As I have lived both sides of the situation
In this case, the not-so-subtle suggestion is the primacy of the Central Dogma of biology: genes are responsible for everything. While there are truthful observations in it, the extrapolation that one gene is "the" single point of failure in a complex physiological system, is not at all likely. It is merely one part in a very large puzzle.
The allele is in 23AndMe, but they don't tell you much about it:
The name of it is rs1061325.
CC is for grain/plant adaptation.
CT is the so-called "superior" heterozygous version that lets you more efficiently handle both fat/protein and carbs.
TT is the hunter-gatherer polymorphism that lets you handle fat/protein.
It turns out I'm CC. Before the age of about 45, I could eat anything and not gain weight, after that I ultimately gained about 50 pounds before keto.
I am not a doctor or otherwise qualified to give you medical advice. However due to experience with my health issues and needing to educate myself, I have some questions for you to investigate.
Have you been tested for coeliac disease (celiac disease, CD) or non-celiac gluten sensitivity (NCGS)
Many people with Hashimoto's also have CD. In the USA, the CD testing starts with a simple blood test called the "celiac panel". If the celiac panel tests positive, doctors usually order an endoscopy in which up to 8 biopsy samples are taken from the intestine. If any of the 8 samples, under microscope, show damage to the intestinal villi, the person is diagnosed with CD.
If none of the 8 samples show villi damage, the person is diagnosed as not having CD. If this happens, my questions are, (1) why did the celiac panel test positive if the person does not have CD, was it a false positive, (2) can a second celiac panel test be taken to confirm if the first test was a positive or false positive, (3) since villi damage can happen in patches, were the patches missed when the 8 samples were taken?
If the person tests negative for CD, the person can possibly have NCGS. I do not know of any scientifically validated test for NCGS. Since people with CD and NCGS produce excessive amounts of the hormone zonulin when these people ingest gluten, researchers can test for zonulin level in research settings. But, this test is not available to the general public in the USA.
So in the USA, the only NCGS test is to eat 100% gluten free and see if health problems go way. Doctors usually say to refrain from gluten for up to 2 weeks. However for an adult with CD, the intestinal damage can take up to 12 months to heal. [A very small percentage of CD adults age 50 and over, have refractory CD (RCD) which doesn't heal or is very unresponsive to healing attempts.]. Here's another question: is there, as yet, undetected damage to intestinal microvilli or another intestinal structure that needs to heal for NCGS? If so, how long does the healing take for a NCGS person?
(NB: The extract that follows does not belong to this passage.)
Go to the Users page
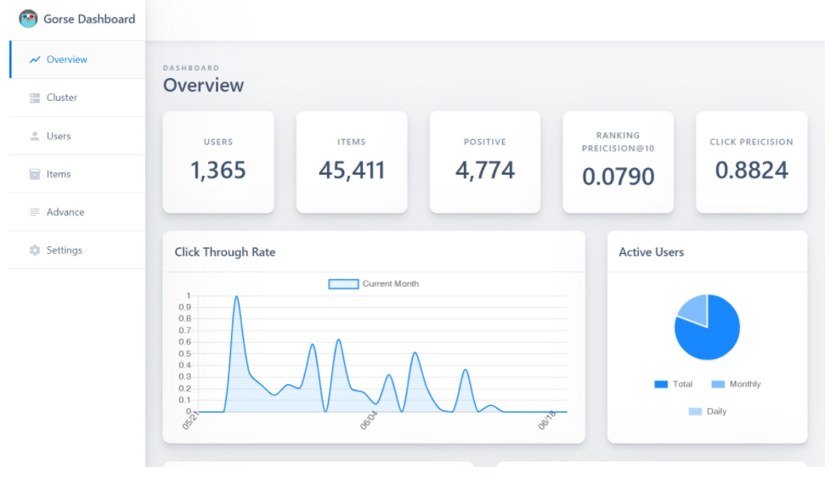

My personal experience is that I had to go meticulous 100% gluten free for 10 months before starting to rid myself of the first health problem (loss of sense of smell). I got rid of 18 or 19 health problems over a period of 2 years 4 months. Since I'm not wealthy and didn't have access to a doctor, I had to do all of this experimenting on my own. I would be very happy to participate in scientific research if a scientist would like to confirm what my experimenting leads me to think. I don't have the HLA-DQ2 or HLA-DQ8 genetic markers for CD. However, I have at least two close relatives who have concluded that they have NCGS, one before and one after I concluded that I have NCGS. When I get glutened, my skin gets extremely itchy patches that get red, rise up, and get water blisters (dyshidrotic eczema or something else?).
After all of my self-experimentation, I was able to go to a medical doctor who confirmed that it appears I have NCGS.
There are at least 300 possible symptoms for CD. With NCGS, I had 18-19 of those symptoms.
I invite anyone, who has better or more current scientific information to correct or add to my above post.
So, Maggie, I hope that the above proves useful if you would like to explore the above questions with your medical doctor.